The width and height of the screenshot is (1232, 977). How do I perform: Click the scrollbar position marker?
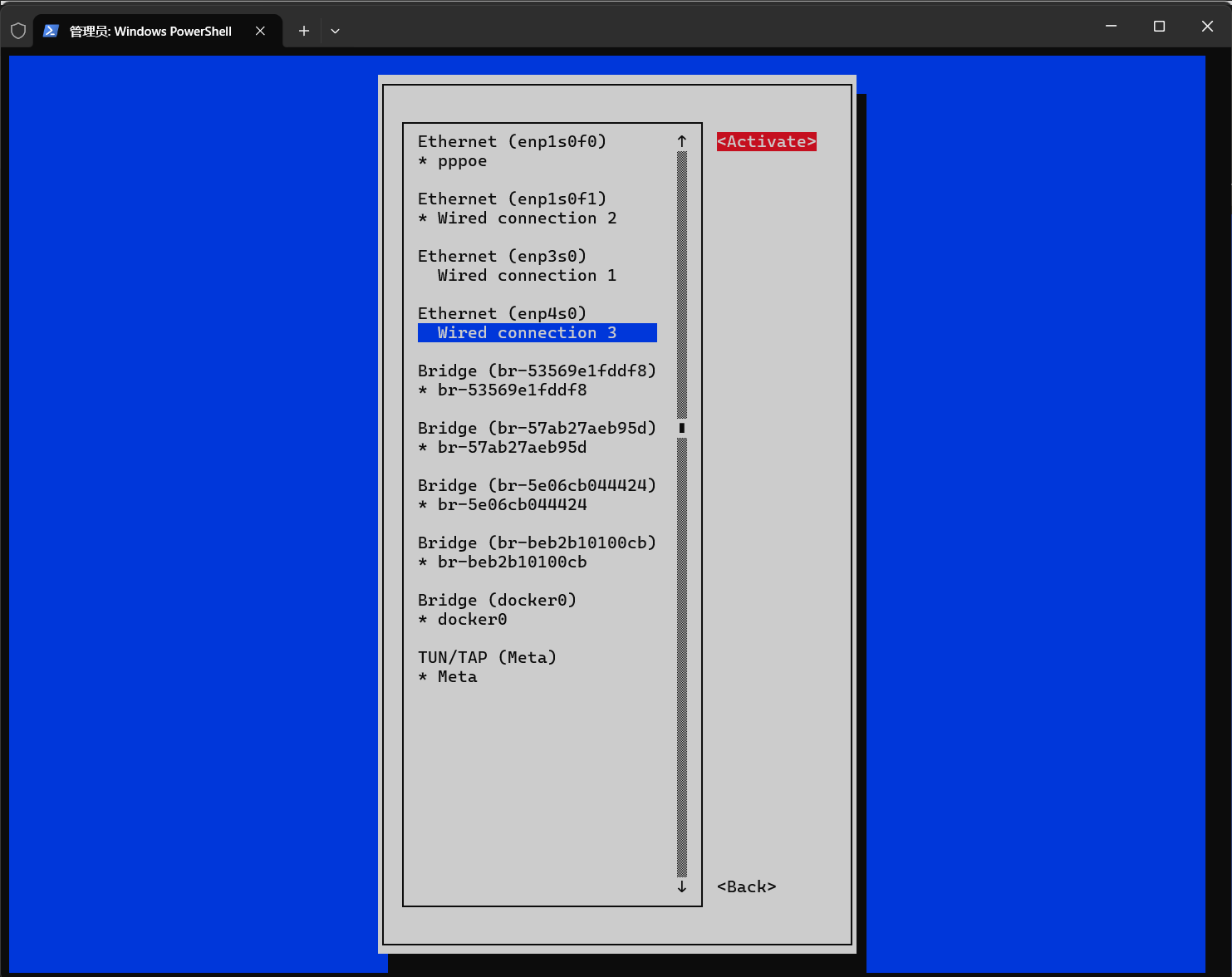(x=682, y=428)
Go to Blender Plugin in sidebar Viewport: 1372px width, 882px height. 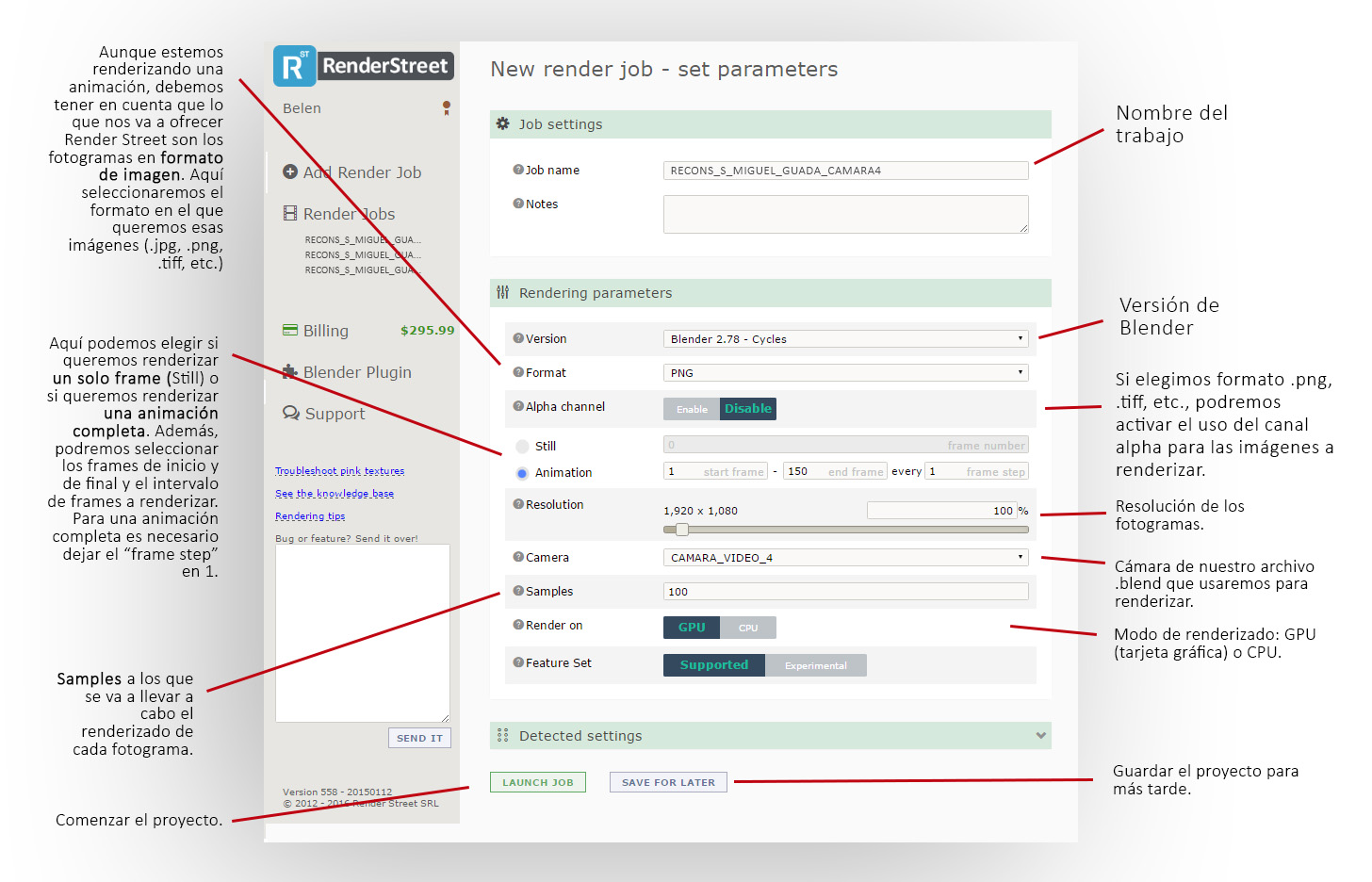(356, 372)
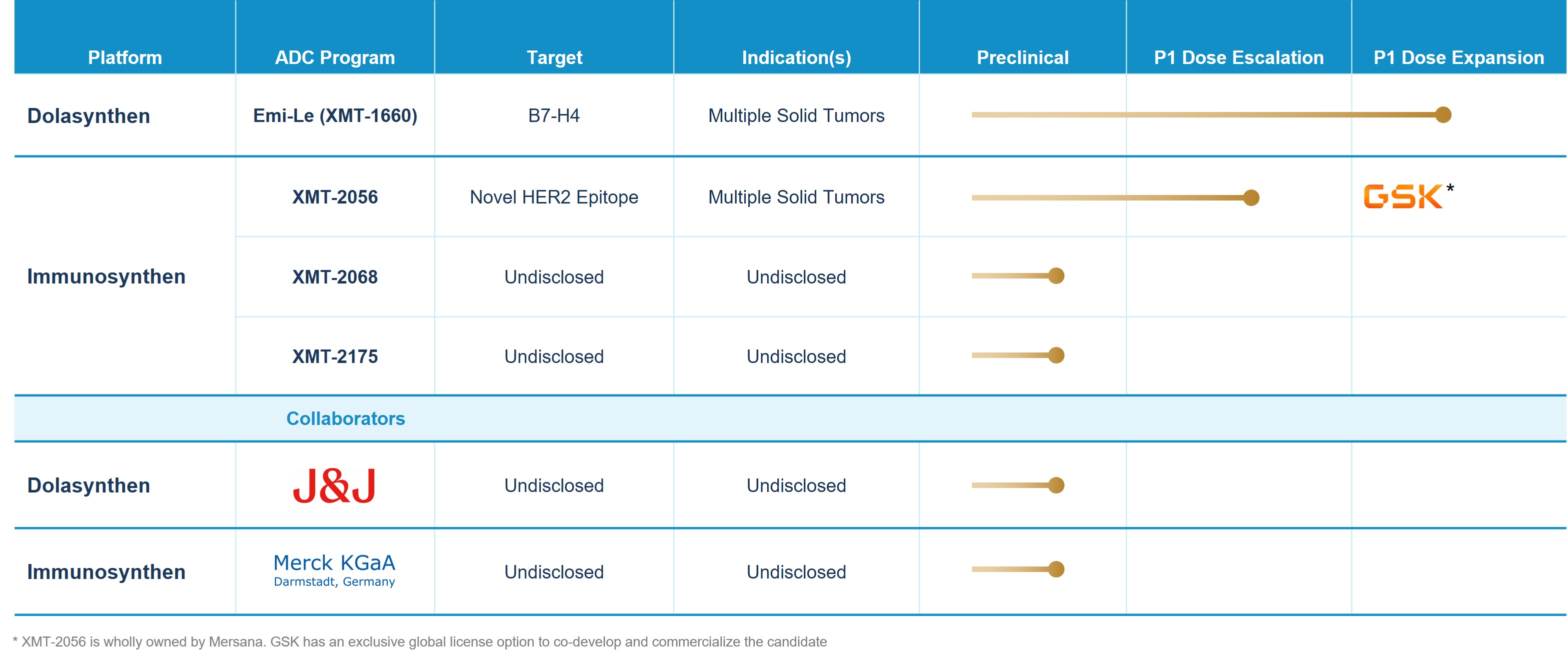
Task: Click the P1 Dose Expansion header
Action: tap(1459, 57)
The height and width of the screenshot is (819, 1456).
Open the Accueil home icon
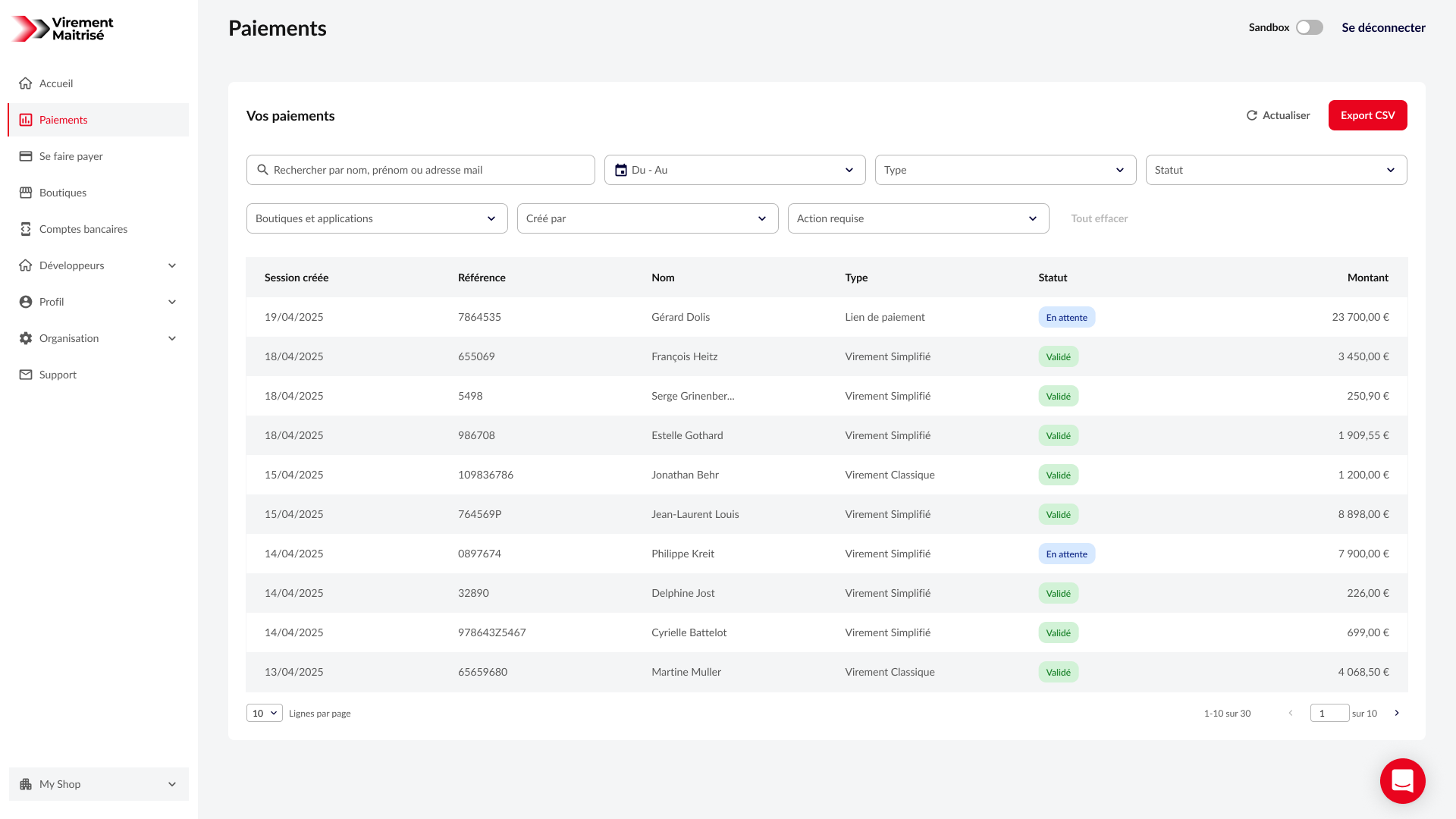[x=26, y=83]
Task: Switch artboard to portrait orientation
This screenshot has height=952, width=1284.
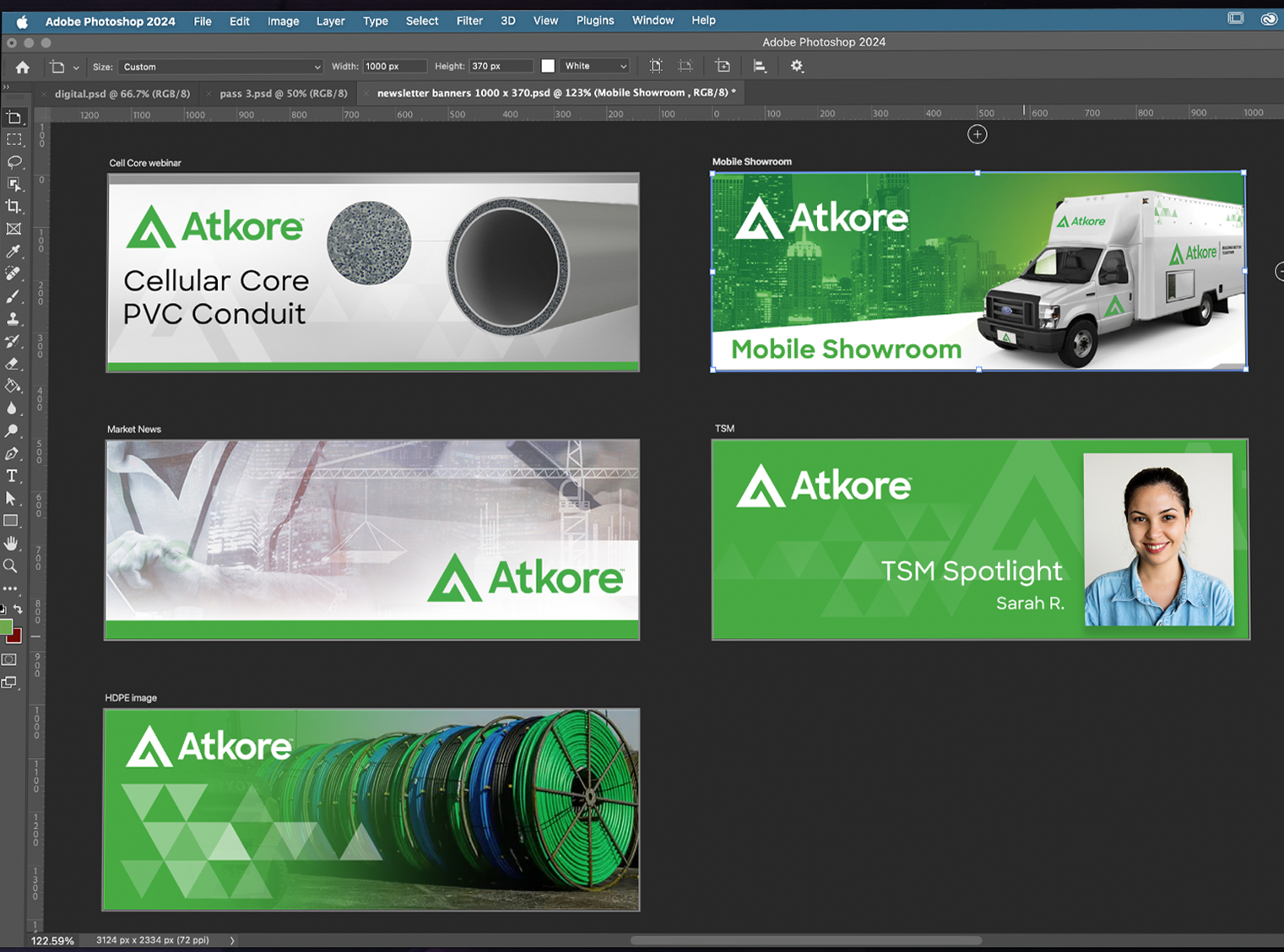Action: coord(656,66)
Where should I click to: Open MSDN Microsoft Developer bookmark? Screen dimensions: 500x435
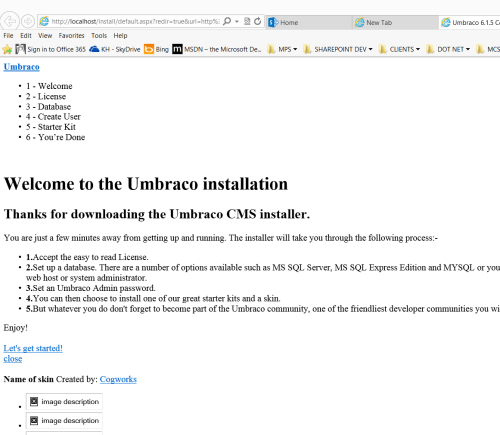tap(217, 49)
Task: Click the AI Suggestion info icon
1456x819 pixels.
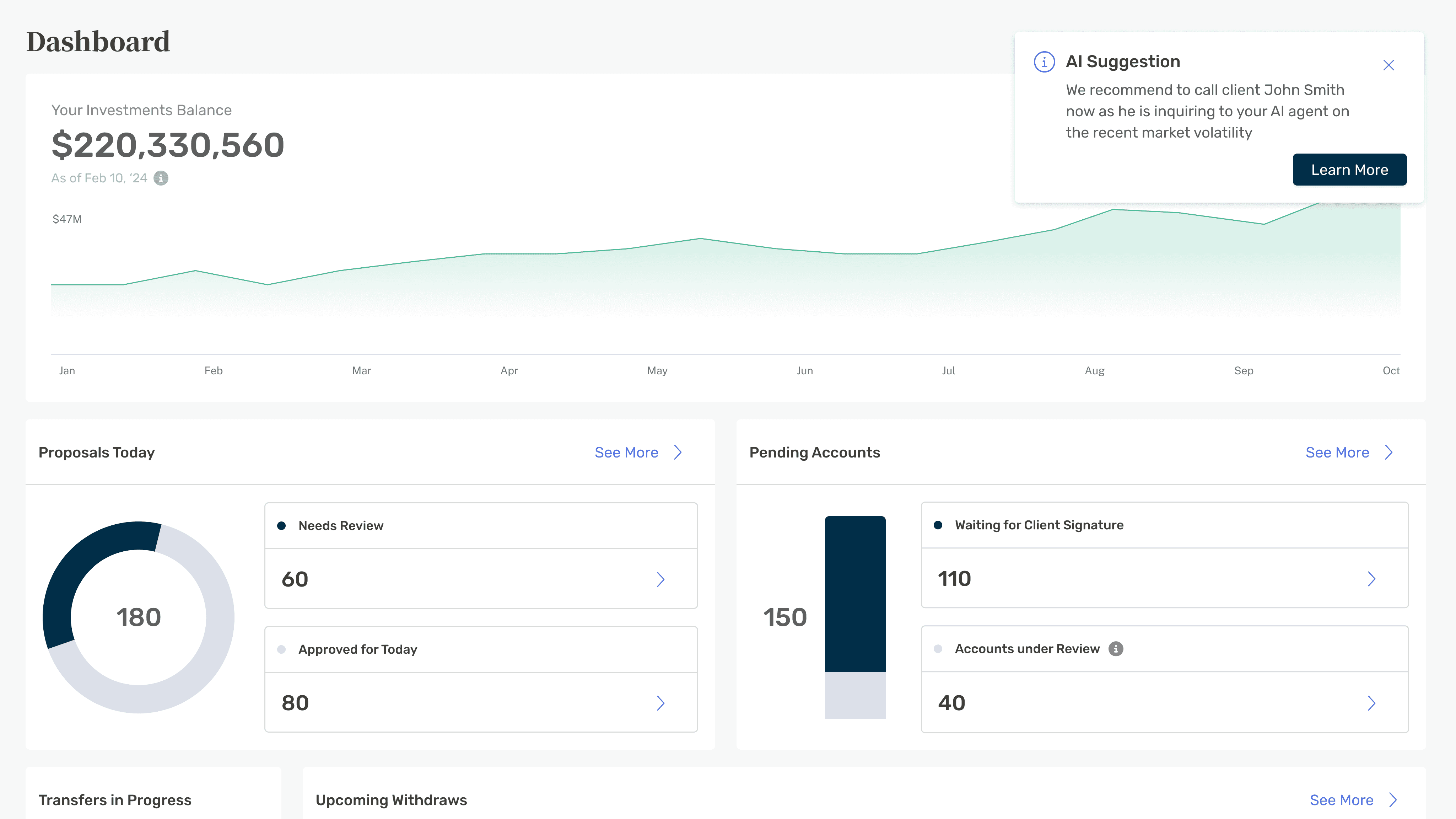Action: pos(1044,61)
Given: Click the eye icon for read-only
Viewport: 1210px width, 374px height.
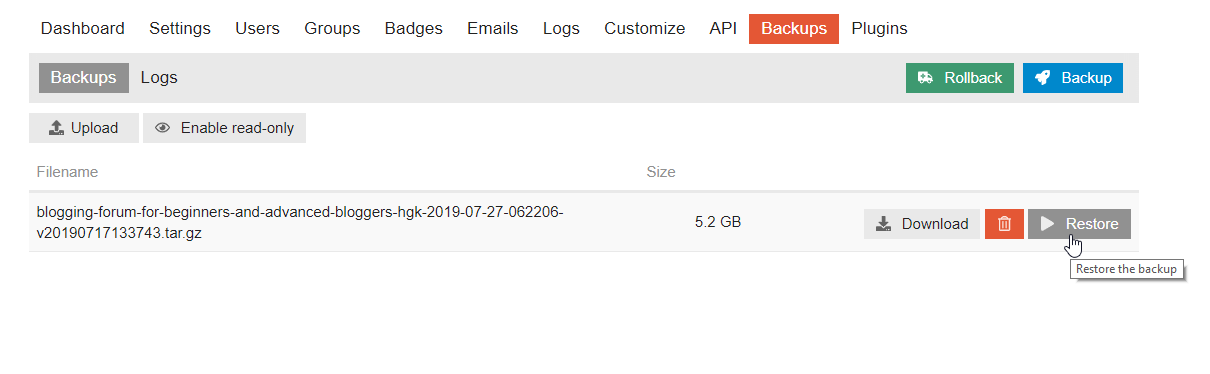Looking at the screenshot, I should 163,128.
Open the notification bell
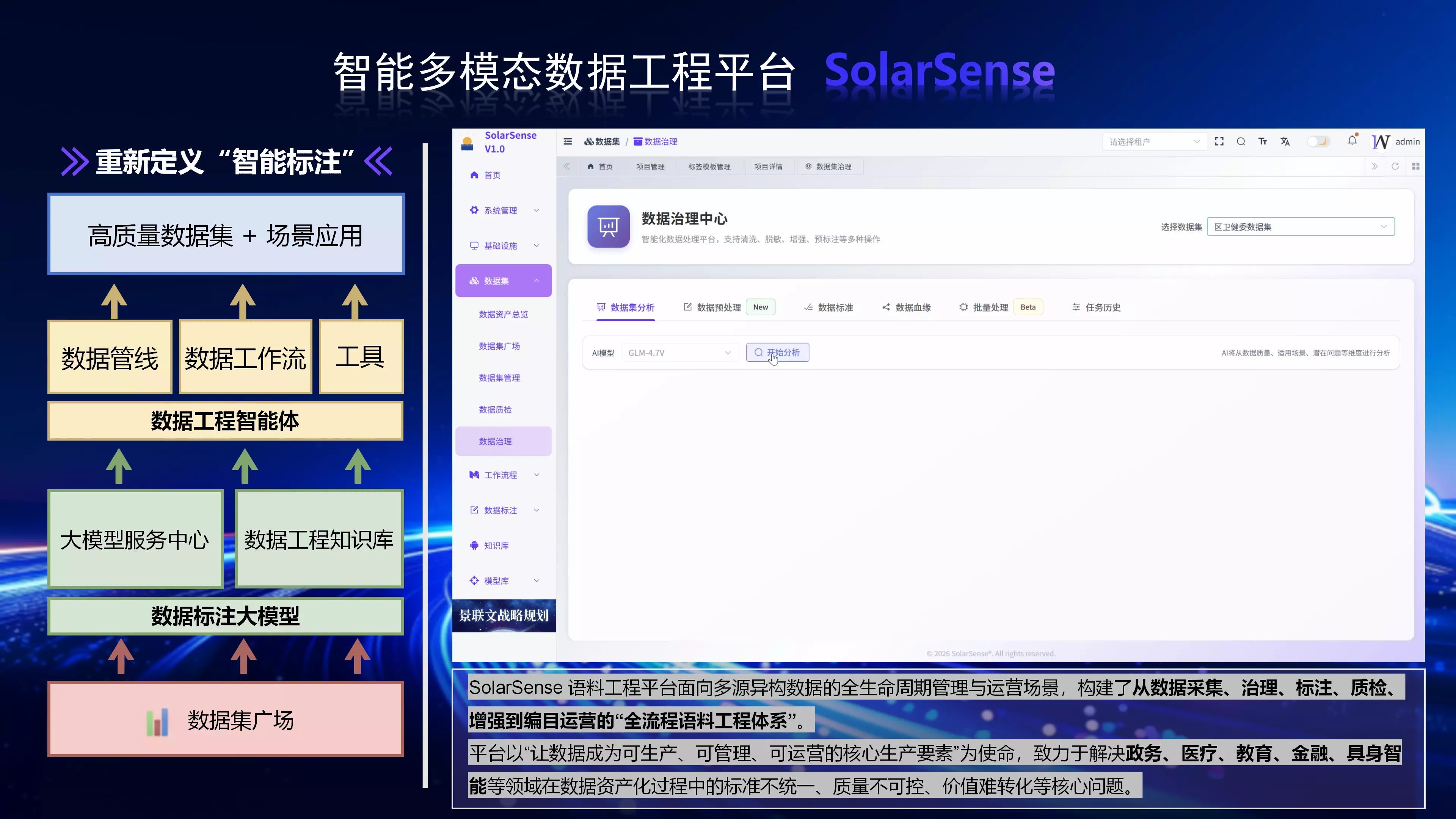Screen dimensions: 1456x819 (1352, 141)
#####
Reproduce the lines above verbatim, from the line with "The height and" up to and including the line with "Looking at the screenshot, I should 163,128.", omitting the pictures.

The height and width of the screenshot is (819, 1456).
Open the Accueil home icon
[x=26, y=83]
Task: Switch artboard to portrait orientation
This screenshot has height=952, width=1284.
Action: coord(656,66)
Where should I click to: Open MSDN Microsoft Developer bookmark? Screen dimensions: 500x435
tap(217, 49)
Task: Click the AI Suggestion info icon
1456x819 pixels.
Action: pos(1044,61)
Given: Click the eye icon for read-only
Viewport: 1210px width, 374px height.
Looking at the screenshot, I should 163,128.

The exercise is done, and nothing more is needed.